Implement the abstract interfaces in dfetch/project/subproject.py and dfetch/vcs/ and register via the factory in dfetch/project/.

Testing conventions

  • Unit tests live in tests/ and use pytest. Test files mirror module names (e.g., tests/test_manifest.py).
  • BDD feature tests live in features/ and use behave. Step definitions are in features/steps/. Feature files describe end-to-end workflows.
  • Feature files are tagged with the command they exercise (e.g. @update, @check). If your change affects a command, run its feature tests using the command tag: behave features/ --tags=<command>.
  • Docstrings in test functions follow Google style as a convention (CI runs pydocstyle dfetch and does not check tests/, so this is not enforced automatically).

Code quality rules

  • Cyclomatic complexity must stay below 8 per function.
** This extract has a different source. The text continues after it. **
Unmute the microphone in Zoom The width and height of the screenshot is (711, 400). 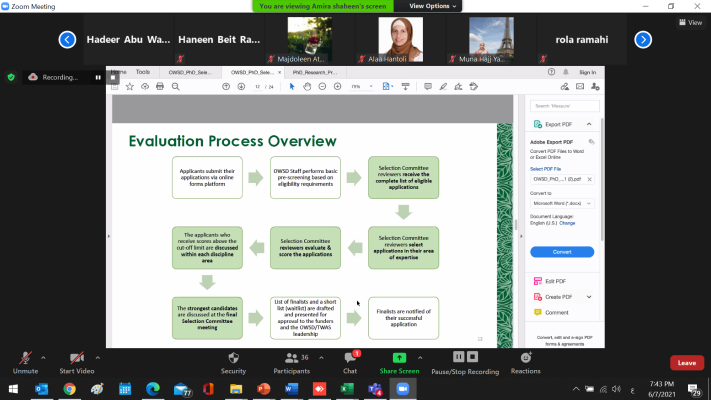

If a function grows beyond this, refactor it — extract helpers, simplify conditionals, or split responsibilities.
  • No lint suppressions without fixing the root cause. Avoid # noqa, # type: ignore, # pylint: disable, # pyright: ignore, and similar inline suppressions. If a tool flags something, fix it properly rather than silencing it. The one accepted exception is module-level tool headers at the top of test files (e.g. # mypy: ignore-errors or # flake8: noqa on line 1–5 of a test module); these are permitted where the test file structure genuinely prevents a clean fix.

Documentation

Every change must be reflected in the documentation. Depending on the nature of the change:

  • User-visible behaviour (new feature, changed CLI, new option) → update the relevant doc/how-to/ or doc/reference/ page
  • Notable fix or change → add an entry to the changelog (doc/changelog/)
  • Architecture change → update doc/explanation/architecture.rst

Documentation lives in doc/ and is built with Sphinx.

Tone of voice

Write documentation that is helpful, supportive, and positive. Assume the reader is capable — guide them forward rather than warning them away. Prefer "you can" over "you must", favour concrete examples over abstract rules, and end explanations on what the user can now do rather than what might go wrong.